Reproduce the stretch of the material from the line containing "Lee (19, 426)" through the line containing "Miss Plym (21, 236)", unchanged and including both of those lines.

^^^^^^^^^^^^^^^^

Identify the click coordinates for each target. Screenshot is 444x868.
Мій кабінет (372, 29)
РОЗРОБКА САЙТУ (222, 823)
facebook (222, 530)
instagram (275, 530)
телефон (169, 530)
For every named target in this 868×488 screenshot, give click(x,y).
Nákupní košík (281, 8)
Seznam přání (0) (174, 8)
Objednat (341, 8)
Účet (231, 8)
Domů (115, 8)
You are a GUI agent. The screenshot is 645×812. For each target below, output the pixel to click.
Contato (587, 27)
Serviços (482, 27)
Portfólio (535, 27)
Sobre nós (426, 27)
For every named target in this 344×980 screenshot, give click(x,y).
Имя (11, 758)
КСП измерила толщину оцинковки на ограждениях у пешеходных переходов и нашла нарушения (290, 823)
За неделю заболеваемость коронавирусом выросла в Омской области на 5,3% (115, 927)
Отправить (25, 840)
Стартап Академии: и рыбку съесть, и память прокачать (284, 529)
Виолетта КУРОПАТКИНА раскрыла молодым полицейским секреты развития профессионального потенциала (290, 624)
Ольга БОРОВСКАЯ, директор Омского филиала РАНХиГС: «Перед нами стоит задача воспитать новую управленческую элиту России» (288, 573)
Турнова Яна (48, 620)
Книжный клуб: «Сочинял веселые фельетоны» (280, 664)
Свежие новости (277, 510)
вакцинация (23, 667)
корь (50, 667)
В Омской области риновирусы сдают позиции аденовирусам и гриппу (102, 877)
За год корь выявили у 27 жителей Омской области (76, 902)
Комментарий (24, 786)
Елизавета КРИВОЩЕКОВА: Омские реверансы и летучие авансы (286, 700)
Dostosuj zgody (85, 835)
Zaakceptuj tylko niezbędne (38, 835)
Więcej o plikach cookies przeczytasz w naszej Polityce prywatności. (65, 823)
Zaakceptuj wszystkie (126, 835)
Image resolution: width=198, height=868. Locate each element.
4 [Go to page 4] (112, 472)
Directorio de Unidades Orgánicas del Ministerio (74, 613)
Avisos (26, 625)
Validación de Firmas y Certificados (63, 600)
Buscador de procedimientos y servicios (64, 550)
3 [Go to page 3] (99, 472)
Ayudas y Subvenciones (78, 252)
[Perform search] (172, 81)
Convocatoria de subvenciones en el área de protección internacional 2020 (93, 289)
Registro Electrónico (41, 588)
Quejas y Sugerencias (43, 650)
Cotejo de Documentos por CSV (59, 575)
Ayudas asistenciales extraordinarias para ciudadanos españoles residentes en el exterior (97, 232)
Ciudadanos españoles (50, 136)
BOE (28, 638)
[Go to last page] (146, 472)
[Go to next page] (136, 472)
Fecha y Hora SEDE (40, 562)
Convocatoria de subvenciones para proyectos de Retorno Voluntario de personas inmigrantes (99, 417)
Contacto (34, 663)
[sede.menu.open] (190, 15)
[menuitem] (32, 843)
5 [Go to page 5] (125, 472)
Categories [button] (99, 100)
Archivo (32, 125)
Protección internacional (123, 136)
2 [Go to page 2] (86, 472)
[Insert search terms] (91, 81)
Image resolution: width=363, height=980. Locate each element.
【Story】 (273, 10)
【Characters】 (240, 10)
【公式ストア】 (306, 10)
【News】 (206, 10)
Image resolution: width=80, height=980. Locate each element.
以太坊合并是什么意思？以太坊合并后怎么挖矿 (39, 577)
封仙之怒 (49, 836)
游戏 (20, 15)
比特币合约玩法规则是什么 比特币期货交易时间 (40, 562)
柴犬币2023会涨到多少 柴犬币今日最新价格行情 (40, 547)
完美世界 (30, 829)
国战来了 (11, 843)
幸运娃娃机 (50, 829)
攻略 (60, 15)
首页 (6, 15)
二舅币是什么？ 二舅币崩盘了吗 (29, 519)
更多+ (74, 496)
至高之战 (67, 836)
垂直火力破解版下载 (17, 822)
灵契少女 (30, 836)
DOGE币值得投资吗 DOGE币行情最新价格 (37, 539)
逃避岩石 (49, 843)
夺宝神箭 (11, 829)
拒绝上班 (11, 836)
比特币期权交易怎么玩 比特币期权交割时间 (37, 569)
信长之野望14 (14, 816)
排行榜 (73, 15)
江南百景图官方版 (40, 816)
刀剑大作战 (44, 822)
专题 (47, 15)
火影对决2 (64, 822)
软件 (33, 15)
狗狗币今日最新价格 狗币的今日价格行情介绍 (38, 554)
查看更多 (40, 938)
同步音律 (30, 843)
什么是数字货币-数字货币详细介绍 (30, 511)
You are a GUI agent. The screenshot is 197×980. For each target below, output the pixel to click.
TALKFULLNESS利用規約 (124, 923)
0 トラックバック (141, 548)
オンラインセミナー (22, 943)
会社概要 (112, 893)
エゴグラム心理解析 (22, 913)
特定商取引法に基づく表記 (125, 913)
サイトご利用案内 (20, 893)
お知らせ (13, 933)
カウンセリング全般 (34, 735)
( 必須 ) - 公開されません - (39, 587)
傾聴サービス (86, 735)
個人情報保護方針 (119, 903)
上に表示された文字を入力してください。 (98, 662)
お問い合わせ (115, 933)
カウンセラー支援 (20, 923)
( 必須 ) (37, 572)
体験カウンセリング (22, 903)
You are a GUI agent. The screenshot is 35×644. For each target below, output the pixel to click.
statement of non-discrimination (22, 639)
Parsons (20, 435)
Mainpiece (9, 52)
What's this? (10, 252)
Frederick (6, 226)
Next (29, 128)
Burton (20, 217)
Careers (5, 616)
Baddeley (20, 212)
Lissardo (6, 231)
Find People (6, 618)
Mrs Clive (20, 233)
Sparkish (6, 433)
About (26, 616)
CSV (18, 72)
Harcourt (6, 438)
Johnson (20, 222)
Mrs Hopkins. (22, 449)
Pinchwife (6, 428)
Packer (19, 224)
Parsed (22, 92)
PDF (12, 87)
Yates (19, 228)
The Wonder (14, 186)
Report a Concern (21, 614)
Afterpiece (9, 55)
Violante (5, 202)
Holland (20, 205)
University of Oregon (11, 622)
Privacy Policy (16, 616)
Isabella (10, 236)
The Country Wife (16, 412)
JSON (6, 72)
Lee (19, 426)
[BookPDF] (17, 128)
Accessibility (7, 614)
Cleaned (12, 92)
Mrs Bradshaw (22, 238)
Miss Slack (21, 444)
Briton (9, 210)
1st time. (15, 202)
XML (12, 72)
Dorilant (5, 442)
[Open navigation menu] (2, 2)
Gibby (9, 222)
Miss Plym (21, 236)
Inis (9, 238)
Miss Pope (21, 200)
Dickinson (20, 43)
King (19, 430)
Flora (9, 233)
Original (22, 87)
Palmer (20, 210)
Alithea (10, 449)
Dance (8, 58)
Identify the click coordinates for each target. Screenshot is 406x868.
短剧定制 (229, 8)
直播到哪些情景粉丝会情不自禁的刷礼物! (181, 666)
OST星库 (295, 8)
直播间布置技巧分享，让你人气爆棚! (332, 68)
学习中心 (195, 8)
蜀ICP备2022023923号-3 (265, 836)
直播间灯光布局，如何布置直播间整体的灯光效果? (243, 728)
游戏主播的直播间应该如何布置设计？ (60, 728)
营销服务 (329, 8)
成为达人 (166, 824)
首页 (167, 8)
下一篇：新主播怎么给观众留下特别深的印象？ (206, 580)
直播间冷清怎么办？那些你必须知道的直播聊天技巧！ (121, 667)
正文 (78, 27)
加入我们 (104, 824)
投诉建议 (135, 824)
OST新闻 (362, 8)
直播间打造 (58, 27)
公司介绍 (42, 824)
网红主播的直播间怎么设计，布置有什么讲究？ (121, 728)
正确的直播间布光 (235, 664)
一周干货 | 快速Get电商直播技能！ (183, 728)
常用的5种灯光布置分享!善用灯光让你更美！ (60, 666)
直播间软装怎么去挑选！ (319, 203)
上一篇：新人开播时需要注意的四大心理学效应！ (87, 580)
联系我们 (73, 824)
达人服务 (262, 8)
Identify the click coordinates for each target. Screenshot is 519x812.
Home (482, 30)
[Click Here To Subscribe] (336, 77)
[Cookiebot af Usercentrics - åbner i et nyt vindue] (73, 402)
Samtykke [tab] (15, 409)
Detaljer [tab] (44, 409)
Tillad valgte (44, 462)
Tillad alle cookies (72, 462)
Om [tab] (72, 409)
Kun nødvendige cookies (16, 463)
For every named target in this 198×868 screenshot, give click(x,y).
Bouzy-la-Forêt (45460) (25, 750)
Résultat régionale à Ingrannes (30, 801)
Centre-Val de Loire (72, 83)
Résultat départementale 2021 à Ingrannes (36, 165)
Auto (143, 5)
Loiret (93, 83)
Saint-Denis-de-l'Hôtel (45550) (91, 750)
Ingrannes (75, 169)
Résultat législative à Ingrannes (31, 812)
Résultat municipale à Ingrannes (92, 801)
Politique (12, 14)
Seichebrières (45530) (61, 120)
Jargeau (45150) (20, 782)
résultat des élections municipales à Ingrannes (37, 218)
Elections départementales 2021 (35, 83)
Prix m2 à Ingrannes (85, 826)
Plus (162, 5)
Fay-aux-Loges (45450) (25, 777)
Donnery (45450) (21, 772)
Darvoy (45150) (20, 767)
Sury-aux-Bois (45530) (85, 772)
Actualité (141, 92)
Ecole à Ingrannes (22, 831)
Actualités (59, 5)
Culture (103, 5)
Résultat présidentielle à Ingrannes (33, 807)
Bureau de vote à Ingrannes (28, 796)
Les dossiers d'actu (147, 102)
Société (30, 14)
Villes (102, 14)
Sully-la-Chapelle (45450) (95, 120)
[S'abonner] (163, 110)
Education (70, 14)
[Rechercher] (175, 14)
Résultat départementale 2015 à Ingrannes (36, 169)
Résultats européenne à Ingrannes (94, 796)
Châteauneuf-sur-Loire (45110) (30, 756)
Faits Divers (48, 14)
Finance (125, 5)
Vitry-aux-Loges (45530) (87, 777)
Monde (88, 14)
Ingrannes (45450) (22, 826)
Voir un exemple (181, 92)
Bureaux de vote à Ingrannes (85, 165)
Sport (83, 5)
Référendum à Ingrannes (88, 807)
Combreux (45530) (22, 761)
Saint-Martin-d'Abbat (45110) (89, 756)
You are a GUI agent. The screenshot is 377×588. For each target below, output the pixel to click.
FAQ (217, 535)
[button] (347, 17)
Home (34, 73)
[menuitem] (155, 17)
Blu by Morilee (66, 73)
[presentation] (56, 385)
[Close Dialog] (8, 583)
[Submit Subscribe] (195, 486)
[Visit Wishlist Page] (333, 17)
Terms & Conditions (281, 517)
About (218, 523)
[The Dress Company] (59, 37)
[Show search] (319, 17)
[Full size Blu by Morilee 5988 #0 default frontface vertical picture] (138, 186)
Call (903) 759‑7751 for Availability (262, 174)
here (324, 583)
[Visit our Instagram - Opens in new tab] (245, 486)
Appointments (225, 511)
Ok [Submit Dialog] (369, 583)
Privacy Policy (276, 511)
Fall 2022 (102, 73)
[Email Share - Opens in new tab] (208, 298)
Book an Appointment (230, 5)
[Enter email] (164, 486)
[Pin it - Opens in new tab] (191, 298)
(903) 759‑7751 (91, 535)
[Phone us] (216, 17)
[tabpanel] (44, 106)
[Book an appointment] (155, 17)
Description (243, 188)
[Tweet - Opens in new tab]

^^^^^^^^^^^^^^^^

__Written solution__:
Lee (19, 426)
[BookPDF] (17, 128)
Accessibility (7, 614)
Cleaned (12, 92)
Mrs Bradshaw (22, 238)
Miss Slack (21, 444)
Briton (9, 210)
1st time. (15, 202)
XML (12, 72)
Dorilant (5, 442)
[Open navigation menu] (2, 2)
Gibby (9, 222)
Miss Plym (21, 236)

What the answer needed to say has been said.